Source —
********

For the assessment of the missing child's location and the surrounding environment, the robot employs the ORB SLAM3 algorithm, a Visual SLAM(Represented as 4) in Fig. 1) technique using cameras[11]. While navigating through the environment following its path planning, the robot utilizes ORB SLAM3 to construct a 3D map. This real-time 3D map allows the robot to continually determine its current position and assess the surroundings within the multi-purpose facility. Ultimately, once the algorithms, including Navigation and ORB SLAM3, have successfully detected both the child's height and clothing information, motor control is initiated to stop the robot. Subsequently, using the SLAM's localization capabilities, the approximate child's position is transmitted to the Ground Control Center(GCS).
Ⅲ. Implementation
The hardware configuration for system implementation is depicted in Fig. 3. A laptop serves as the Master PC, controlling other devices such as the 2D Lidar and Depth Camera, as well as managing detailed processes. The Companion board functions as the Slave PC, equipped with firmware for motor control and connected to enable robot movement control as instructed by the Master PC.
The entire algorithm has been implemented within a Docker container running on Ubuntu 18.04, with ROS Melodic installed. Within this environment, all processes, including multi-label classification, height estimation, SLAM (Simultaneous Localization and Mapping), and Navigation, communicate with each other and execute as part of the integrated system.

********

Source excerpt —
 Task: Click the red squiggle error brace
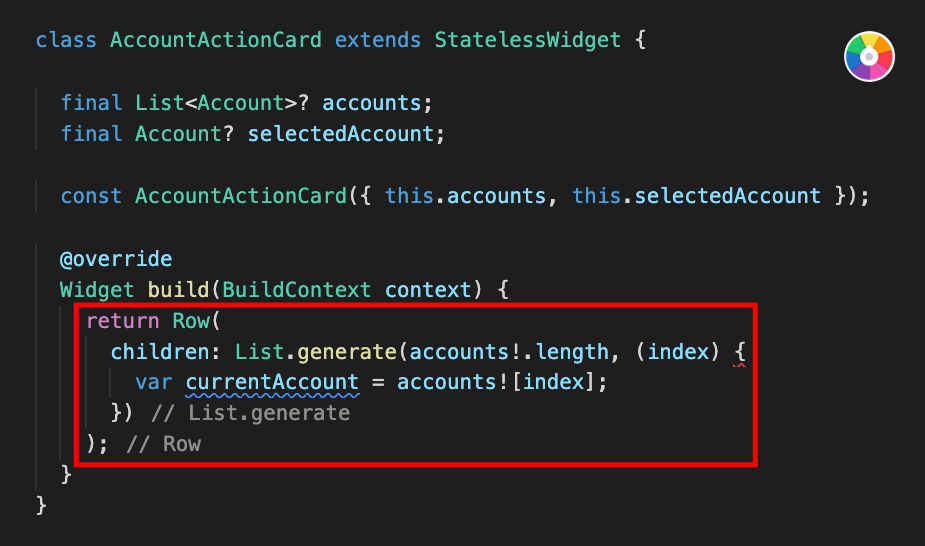pos(740,353)
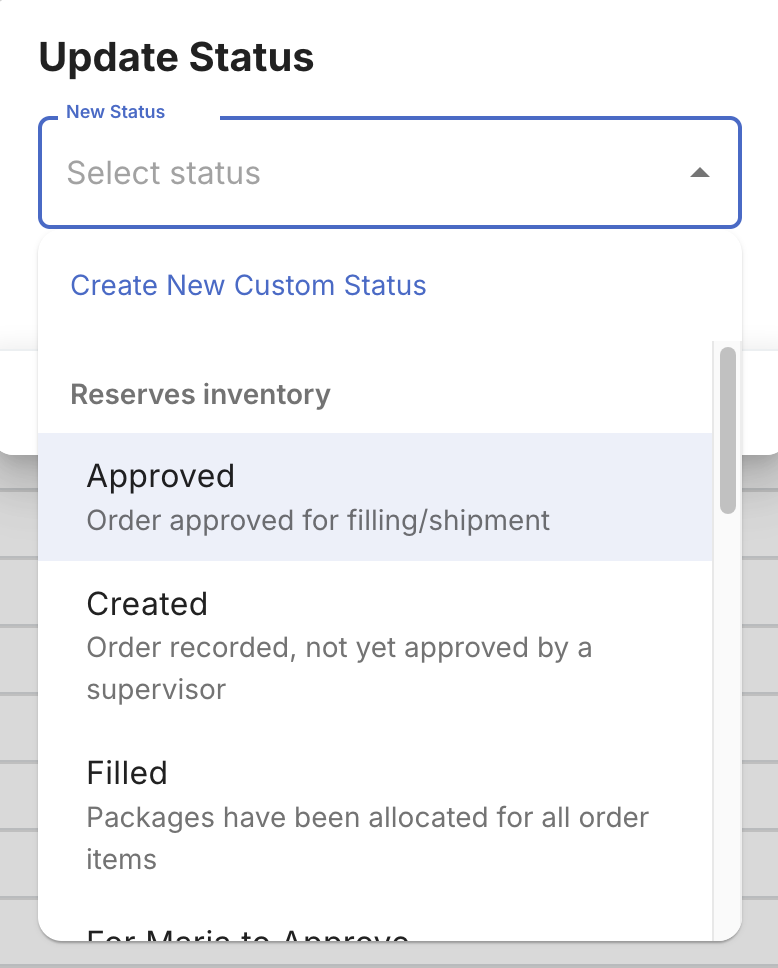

********

To do — The robot text names the processes that run and communicate with each other inside the Docker container. List all of them.

Answer to this task —
1. Multi-label classification
2. Height estimation
3. SLAM (Simultaneous Localization and Mapping)
4. Navigation